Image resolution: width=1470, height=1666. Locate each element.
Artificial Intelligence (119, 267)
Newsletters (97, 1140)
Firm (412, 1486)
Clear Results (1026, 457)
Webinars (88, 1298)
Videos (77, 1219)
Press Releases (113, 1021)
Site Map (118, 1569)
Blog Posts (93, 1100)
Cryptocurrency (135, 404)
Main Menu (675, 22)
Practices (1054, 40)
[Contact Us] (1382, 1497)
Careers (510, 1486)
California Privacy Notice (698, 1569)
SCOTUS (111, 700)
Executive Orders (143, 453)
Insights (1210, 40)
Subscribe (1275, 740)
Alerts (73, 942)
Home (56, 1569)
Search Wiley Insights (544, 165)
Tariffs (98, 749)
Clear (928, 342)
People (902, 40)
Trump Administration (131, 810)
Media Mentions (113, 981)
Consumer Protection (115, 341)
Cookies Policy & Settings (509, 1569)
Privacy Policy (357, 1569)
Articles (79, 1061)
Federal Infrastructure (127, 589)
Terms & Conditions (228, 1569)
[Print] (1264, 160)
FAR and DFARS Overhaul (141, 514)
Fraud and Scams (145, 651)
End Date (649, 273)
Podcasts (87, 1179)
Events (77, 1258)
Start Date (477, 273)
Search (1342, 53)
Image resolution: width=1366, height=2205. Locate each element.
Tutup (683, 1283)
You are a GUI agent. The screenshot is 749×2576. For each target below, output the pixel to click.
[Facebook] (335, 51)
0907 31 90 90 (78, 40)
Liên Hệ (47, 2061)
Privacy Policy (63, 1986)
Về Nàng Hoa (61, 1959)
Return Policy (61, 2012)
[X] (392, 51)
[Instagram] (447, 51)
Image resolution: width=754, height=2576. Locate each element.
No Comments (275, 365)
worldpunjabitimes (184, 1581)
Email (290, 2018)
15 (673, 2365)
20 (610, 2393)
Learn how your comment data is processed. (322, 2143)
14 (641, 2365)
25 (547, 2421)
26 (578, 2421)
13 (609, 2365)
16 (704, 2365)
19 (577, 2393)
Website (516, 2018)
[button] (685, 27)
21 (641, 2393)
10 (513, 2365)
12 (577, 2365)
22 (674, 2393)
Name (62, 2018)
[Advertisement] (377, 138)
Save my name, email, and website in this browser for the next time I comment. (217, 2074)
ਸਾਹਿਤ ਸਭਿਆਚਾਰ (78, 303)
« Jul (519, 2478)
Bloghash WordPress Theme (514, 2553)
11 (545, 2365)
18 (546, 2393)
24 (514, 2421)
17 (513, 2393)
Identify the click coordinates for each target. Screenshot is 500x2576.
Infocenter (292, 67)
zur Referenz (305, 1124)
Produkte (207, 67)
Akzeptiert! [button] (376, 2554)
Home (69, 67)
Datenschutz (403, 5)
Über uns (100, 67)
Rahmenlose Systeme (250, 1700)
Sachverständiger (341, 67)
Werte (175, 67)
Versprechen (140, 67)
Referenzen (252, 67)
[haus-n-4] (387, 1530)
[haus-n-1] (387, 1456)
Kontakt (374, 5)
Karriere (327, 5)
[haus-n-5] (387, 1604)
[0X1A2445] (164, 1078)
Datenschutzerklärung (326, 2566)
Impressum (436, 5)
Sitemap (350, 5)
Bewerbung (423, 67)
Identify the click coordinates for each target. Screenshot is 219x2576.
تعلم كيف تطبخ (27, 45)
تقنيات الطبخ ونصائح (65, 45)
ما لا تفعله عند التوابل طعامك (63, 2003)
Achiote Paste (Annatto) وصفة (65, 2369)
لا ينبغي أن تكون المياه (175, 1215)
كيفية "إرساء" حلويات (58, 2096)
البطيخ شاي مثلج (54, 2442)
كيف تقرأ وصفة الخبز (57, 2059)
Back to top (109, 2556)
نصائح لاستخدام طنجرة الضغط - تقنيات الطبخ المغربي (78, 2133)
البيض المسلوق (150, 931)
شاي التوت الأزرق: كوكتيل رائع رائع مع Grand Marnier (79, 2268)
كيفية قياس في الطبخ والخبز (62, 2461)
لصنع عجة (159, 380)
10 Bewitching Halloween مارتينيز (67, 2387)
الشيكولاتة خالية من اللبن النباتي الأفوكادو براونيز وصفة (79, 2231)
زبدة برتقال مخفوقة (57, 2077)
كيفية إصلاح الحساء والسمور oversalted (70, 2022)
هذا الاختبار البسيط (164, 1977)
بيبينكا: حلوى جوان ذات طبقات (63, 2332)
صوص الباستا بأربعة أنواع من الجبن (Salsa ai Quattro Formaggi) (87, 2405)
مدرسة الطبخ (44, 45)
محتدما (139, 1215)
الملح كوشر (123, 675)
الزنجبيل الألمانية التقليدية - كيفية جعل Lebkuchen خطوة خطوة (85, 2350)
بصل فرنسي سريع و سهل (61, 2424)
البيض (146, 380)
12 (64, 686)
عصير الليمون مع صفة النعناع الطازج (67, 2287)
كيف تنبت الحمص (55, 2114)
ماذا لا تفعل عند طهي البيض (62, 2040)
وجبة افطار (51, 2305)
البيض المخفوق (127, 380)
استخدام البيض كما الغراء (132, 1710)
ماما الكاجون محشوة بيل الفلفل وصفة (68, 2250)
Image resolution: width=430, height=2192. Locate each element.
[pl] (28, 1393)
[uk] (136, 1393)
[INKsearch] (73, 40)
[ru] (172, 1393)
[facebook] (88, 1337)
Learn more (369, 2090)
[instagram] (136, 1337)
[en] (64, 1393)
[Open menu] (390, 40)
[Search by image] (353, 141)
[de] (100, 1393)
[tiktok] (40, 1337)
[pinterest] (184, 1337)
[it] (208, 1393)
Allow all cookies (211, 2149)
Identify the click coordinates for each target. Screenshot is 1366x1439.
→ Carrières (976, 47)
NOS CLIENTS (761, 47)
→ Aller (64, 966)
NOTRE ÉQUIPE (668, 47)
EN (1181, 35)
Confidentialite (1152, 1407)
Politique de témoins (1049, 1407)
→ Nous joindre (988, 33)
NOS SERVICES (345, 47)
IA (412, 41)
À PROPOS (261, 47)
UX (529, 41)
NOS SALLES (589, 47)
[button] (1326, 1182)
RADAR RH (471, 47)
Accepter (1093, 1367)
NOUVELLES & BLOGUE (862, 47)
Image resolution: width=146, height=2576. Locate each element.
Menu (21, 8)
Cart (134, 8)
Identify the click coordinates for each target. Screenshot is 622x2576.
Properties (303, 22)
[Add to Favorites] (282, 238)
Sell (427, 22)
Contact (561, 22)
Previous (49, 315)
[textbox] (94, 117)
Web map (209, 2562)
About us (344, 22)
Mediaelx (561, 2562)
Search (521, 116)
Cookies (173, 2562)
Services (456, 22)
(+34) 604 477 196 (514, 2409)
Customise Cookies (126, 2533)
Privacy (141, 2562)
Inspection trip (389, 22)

◆ **Required action**
The data should be transcribed exactly, line for line.

◆ **Task output**
Image resolution: width=1470, height=1666. Locate each element.
Artificial Intelligence (119, 267)
Newsletters (97, 1140)
Firm (412, 1486)
Clear Results (1026, 457)
Webinars (88, 1298)
Videos (77, 1219)
Press Releases (113, 1021)
Site Map (118, 1569)
Blog Posts (93, 1100)
Cryptocurrency (135, 404)
Main Menu (675, 22)
Practices (1054, 40)
[Contact Us] (1382, 1497)
Careers (510, 1486)
California Privacy Notice (698, 1569)
SCOTUS (111, 700)
Executive Orders (143, 453)
Insights (1210, 40)
Subscribe (1275, 740)
Alerts (73, 942)
Home (56, 1569)
Search Wiley Insights (544, 165)
Tariffs (98, 749)
Clear (928, 342)
People (902, 40)
Trump Administration (131, 810)
Media Mentions (113, 981)
Consumer Protection (115, 341)
Cookies Policy & Settings (509, 1569)
Privacy Policy (357, 1569)
Articles (79, 1061)
Federal Infrastructure (127, 589)
Terms & Conditions (228, 1569)
[Print] (1264, 160)
FAR and DFARS Overhaul (141, 514)
Fraud and Scams (145, 651)
End Date (649, 273)
Podcasts (87, 1179)
Events (77, 1258)
Start Date (477, 273)
Search (1342, 53)
Image resolution: width=1366, height=2205. Locate each element.
Tutup (683, 1283)
You are a GUI agent. The screenshot is 749×2576. For each target below, output the pixel to click.
[Facebook] (335, 51)
0907 31 90 90 (78, 40)
Liên Hệ (47, 2061)
Privacy Policy (63, 1986)
Về Nàng Hoa (61, 1959)
Return Policy (61, 2012)
[X] (392, 51)
[Instagram] (447, 51)
Image resolution: width=754, height=2576. Locate each element.
No Comments (275, 365)
worldpunjabitimes (184, 1581)
Email (290, 2018)
15 (673, 2365)
20 (610, 2393)
Learn how your comment data is processed. (322, 2143)
14 (641, 2365)
25 (547, 2421)
26 (578, 2421)
13 (609, 2365)
16 (704, 2365)
19 (577, 2393)
Website (516, 2018)
[button] (685, 27)
21 (641, 2393)
10 (513, 2365)
12 (577, 2365)
22 (674, 2393)
Name (62, 2018)
[Advertisement] (377, 138)
Save my name, email, and website in this browser for the next time I comment. (217, 2074)
ਸਾਹਿਤ ਸਭਿਆਚਾਰ (78, 303)
« Jul (519, 2478)
Bloghash WordPress Theme (514, 2553)
11 (545, 2365)
18 (546, 2393)
24 (514, 2421)
17 (513, 2393)
Identify the click coordinates for each target. Screenshot is 500x2576.
Infocenter (292, 67)
zur Referenz (305, 1124)
Produkte (207, 67)
Akzeptiert! [button] (376, 2554)
Home (69, 67)
Datenschutz (403, 5)
Über uns (100, 67)
Rahmenlose Systeme (250, 1700)
Sachverständiger (341, 67)
Werte (175, 67)
Versprechen (140, 67)
Referenzen (252, 67)
[haus-n-4] (387, 1530)
[haus-n-1] (387, 1456)
Kontakt (374, 5)
Karriere (327, 5)
[haus-n-5] (387, 1604)
[0X1A2445] (164, 1078)
Datenschutzerklärung (326, 2566)
Impressum (436, 5)
Sitemap (350, 5)
Bewerbung (423, 67)
Identify the click coordinates for each target. Screenshot is 219x2576.
تعلم كيف تطبخ (27, 45)
تقنيات الطبخ ونصائح (65, 45)
ما لا تفعله عند التوابل طعامك (63, 2003)
Achiote Paste (Annatto) وصفة (65, 2369)
لا ينبغي أن تكون المياه (175, 1215)
كيفية "إرساء" حلويات (58, 2096)
البطيخ شاي مثلج (54, 2442)
كيف تقرأ وصفة الخبز (57, 2059)
Back to top (109, 2556)
نصائح لاستخدام طنجرة الضغط - تقنيات الطبخ المغربي (78, 2133)
البيض المسلوق (150, 931)
شاي التوت الأزرق: كوكتيل رائع رائع مع Grand Marnier (79, 2268)
كيفية قياس في الطبخ والخبز (62, 2461)
لصنع عجة (159, 380)
10 Bewitching Halloween مارتينيز (67, 2387)
الشيكولاتة خالية من اللبن النباتي الأفوكادو براونيز وصفة (79, 2231)
زبدة برتقال مخفوقة (57, 2077)
كيفية إصلاح الحساء والسمور oversalted (70, 2022)
هذا الاختبار البسيط (164, 1977)
بيبينكا: حلوى جوان ذات طبقات (63, 2332)
صوص الباستا بأربعة أنواع من الجبن (Salsa ai Quattro Formaggi) (87, 2405)
مدرسة الطبخ (44, 45)
محتدما (139, 1215)
الملح كوشر (123, 675)
الزنجبيل الألمانية التقليدية - كيفية جعل Lebkuchen خطوة خطوة (85, 2350)
بصل فرنسي سريع و سهل (61, 2424)
البيض (146, 380)
12 (64, 686)
عصير الليمون مع صفة النعناع الطازج (67, 2287)
كيف تنبت الحمص (55, 2114)
ماذا لا تفعل عند طهي البيض (62, 2040)
وجبة افطار (51, 2305)
البيض المخفوق (127, 380)
استخدام البيض كما الغراء (132, 1710)
ماما الكاجون محشوة بيل الفلفل وصفة (68, 2250)
Image resolution: width=430, height=2192. Locate each element.
[pl] (28, 1393)
[uk] (136, 1393)
[INKsearch] (73, 40)
[ru] (172, 1393)
[facebook] (88, 1337)
Learn more (369, 2090)
[instagram] (136, 1337)
[en] (64, 1393)
[Open menu] (390, 40)
[Search by image] (353, 141)
[de] (100, 1393)
[tiktok] (40, 1337)
[pinterest] (184, 1337)
[it] (208, 1393)
Allow all cookies (211, 2149)
Identify the click coordinates for each target. Screenshot is 1366x1439.
→ Carrières (976, 47)
NOS CLIENTS (761, 47)
→ Aller (64, 966)
NOTRE ÉQUIPE (668, 47)
EN (1181, 35)
Confidentialite (1152, 1407)
Politique de témoins (1049, 1407)
→ Nous joindre (988, 33)
NOS SERVICES (345, 47)
IA (412, 41)
À PROPOS (261, 47)
UX (529, 41)
NOS SALLES (589, 47)
[button] (1326, 1182)
RADAR RH (471, 47)
Accepter (1093, 1367)
NOUVELLES & BLOGUE (862, 47)
Image resolution: width=146, height=2576. Locate each element.
Menu (21, 8)
Cart (134, 8)
Identify the click coordinates for each target. Screenshot is 622x2576.
Properties (303, 22)
[Add to Favorites] (282, 238)
Sell (427, 22)
Contact (561, 22)
Previous (49, 315)
[textbox] (94, 117)
Web map (209, 2562)
About us (344, 22)
Mediaelx (561, 2562)
Search (521, 116)
Cookies (173, 2562)
Services (456, 22)
(+34) 604 477 196 (514, 2409)
Customise Cookies (126, 2533)
Privacy (141, 2562)
Inspection trip (389, 22)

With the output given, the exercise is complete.